╭─ Estratto

Gestito
da AVSI, finanziato dall'Unione Europea in Libano, sostenuto
da UNICEF Libano e attuato dall'associazione Biladi, il progetto
"Siria in my mind" introduce i bambini siriani nell'eredità
siriana e li collega alla loro patria creando un senso di
appartenenza attraverso varie attività centrate sulla Siria. Le
attività includono canti tradizionali, danza popolare, giochi e
l'apprendimento di siti archeologici sulla mappa della Siria:
"
iniziamo dal valore della persona, che non è mai definita dalle
circostanze in cui vive.", è il metodo di AVSI
Negli
ultimi anni, quasi 800
mila bambini siriani hanno
cercato rifugio con le loro famiglie in Libano,
secondo il rapporto pubblicato
da Unicef ad
agosto 2015. C’è chi è nato nel paese dei cedri, chi ci è
arrivato molto piccolo e chi ha qualche in anno in più. Ma quando
chiedi loro “di dove sei?”, molto spesso non ricordano né da
dove arrivano né com’era il proprio paese prima della guerra.

╰─

**Consegna 1:** Aggiorna tutte le voci riportate qui sotto sostituendo "screenshot" con "screen capture" e lasciando invariato tutto il resto. Non inserire le immagini nella risposta.

╭─ Materiale estratto

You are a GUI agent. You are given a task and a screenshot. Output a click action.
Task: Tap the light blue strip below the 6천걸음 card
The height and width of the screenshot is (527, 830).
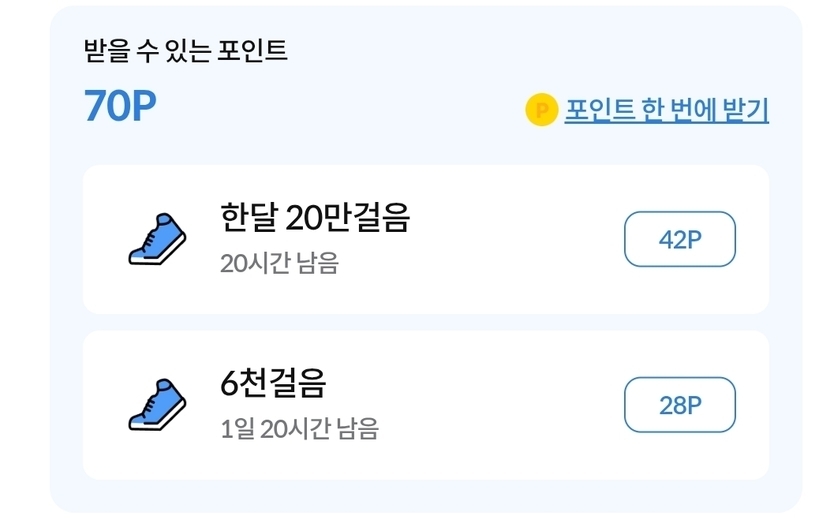(x=425, y=495)
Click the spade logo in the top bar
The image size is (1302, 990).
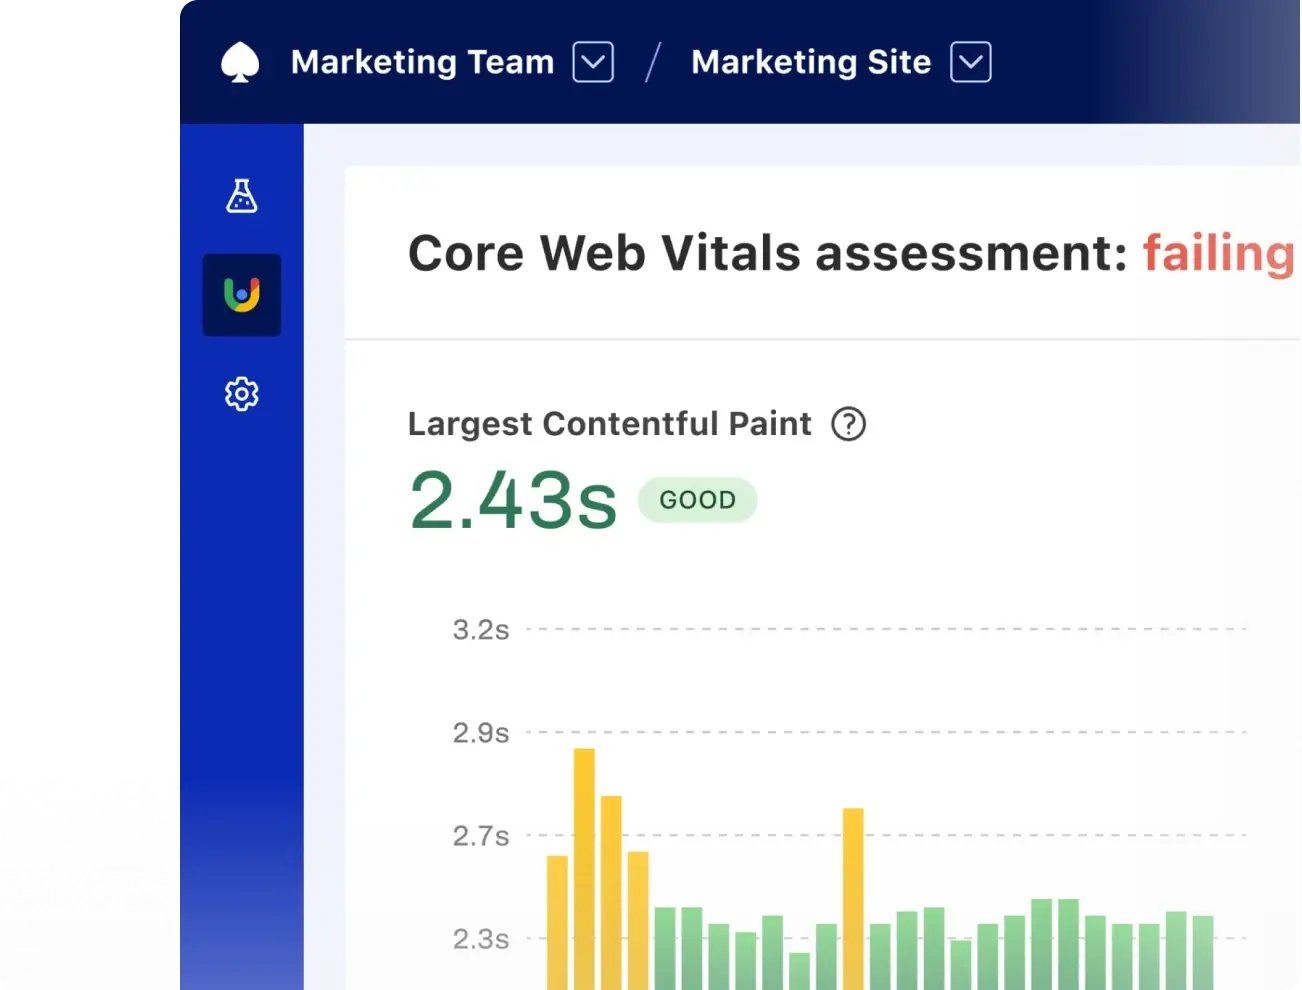[239, 61]
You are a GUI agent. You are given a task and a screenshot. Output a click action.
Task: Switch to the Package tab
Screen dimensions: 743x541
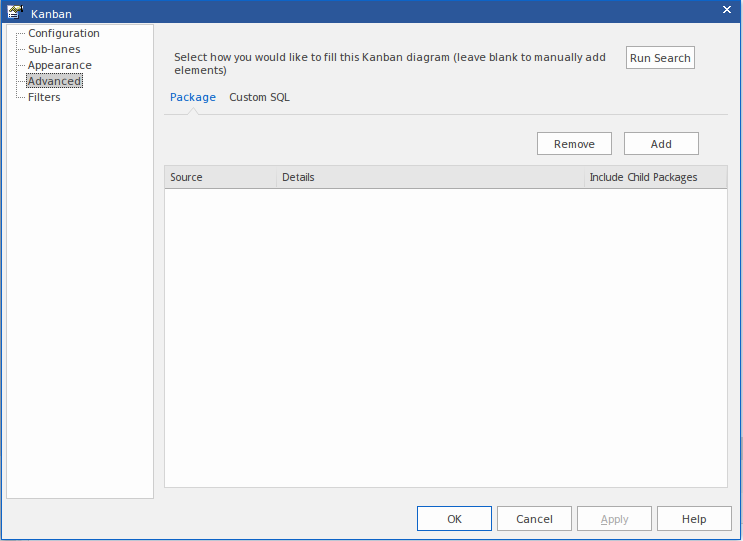192,97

╰─

**Consegna 2:** Scrivi il seguito dell'estratto sui bambini siriani rifugiati in Libano, partendo da dove termina.

**Risultato 1:**
You are a GUI agent. You are given a task and a screen capture. Output a click action.
Task: Tap the light blue strip below the 6천걸음 card
The height and width of the screen capture is (527, 830).
(x=425, y=495)
Click the spade logo in the top bar
The image size is (1302, 990).
[239, 61]
You are a GUI agent. You are given a task and a screen capture. Output a click action.
Task: Switch to the Package tab
Screen dimensions: 743x541
192,97

**Risultato 2:**
Abil,
un rifugiato siriano di sette anni che vive con la sua famiglia nel
campo di Marshajoun nel sud del Libano da quasi tre anni, non
conserva più alcun vivido ricordo della sua casa o della sua terra
natia. A Saida, una grande città del sud, quando a questi
bambini viene chiesto "da dove vieni" la maggior parte di
loro risponde "da Saida".
Il
progetto Syria
in my mind,
ideato dalla Ong
Biladi (in
arabo significa “Il mio paese”) nasce proprio per mantenere viva
la memoria della Siria e creare un legame tra questi bambini e la
propria terra. Attraverso varie attività come il cantastorie, le
danze tradizionali, il percorso culinario con la mappa della Siria,
il gioco dell’oca sui più importanti siti archeologici siriani, il
progetto, finanziato da Unicef e gestito dall’Ong
italiana Avsi,
aiuta i bambini a ricordare la loro patria, l’eredità culturale e
le ricchezze storico-archeologiche della Siria.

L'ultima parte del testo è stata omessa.